◆ **Exercise aim**:
Once you find the line that contains "Société-Bukavu : Des" in the entries below, give it again along with every following line, unchanged, through the final one.

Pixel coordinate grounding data
----------------------------------------

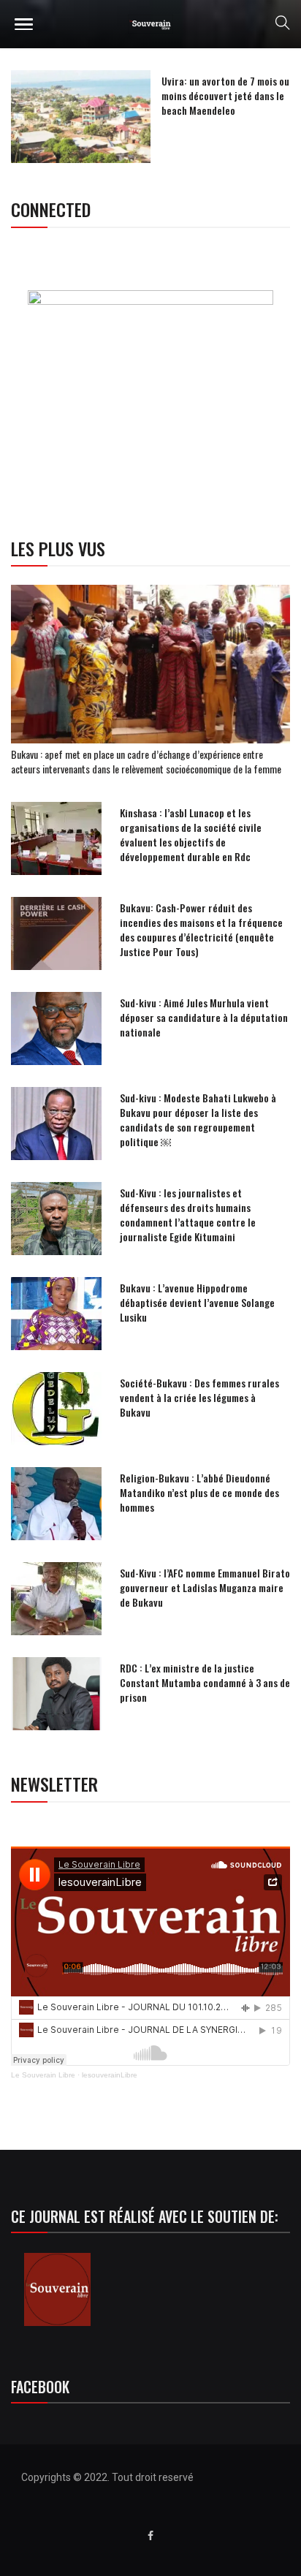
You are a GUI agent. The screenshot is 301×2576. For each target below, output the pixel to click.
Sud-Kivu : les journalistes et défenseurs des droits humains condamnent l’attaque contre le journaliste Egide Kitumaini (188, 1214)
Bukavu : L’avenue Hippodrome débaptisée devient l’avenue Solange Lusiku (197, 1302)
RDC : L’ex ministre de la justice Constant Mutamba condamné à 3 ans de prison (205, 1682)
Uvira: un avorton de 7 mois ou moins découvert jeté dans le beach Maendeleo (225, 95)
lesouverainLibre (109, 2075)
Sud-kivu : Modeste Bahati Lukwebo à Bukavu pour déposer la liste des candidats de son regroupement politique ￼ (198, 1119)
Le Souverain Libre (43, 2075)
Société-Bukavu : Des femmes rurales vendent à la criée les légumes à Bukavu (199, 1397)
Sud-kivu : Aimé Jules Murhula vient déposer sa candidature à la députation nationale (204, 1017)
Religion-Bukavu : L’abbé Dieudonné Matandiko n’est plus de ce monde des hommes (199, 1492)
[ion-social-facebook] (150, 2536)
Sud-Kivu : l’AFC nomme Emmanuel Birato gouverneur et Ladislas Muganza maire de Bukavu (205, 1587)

----------------------------------------

◆ **Your solution**:
Société-Bukavu : Des femmes rurales vendent à la criée les légumes à Bukavu (199, 1397)
Sud-kivu : Aimé Jules Murhula vient déposer sa candidature à la députation nationale (204, 1017)
Religion-Bukavu : L’abbé Dieudonné Matandiko n’est plus de ce monde des hommes (199, 1492)
[ion-social-facebook] (150, 2536)
Sud-Kivu : l’AFC nomme Emmanuel Birato gouverneur et Ladislas Muganza maire de Bukavu (205, 1587)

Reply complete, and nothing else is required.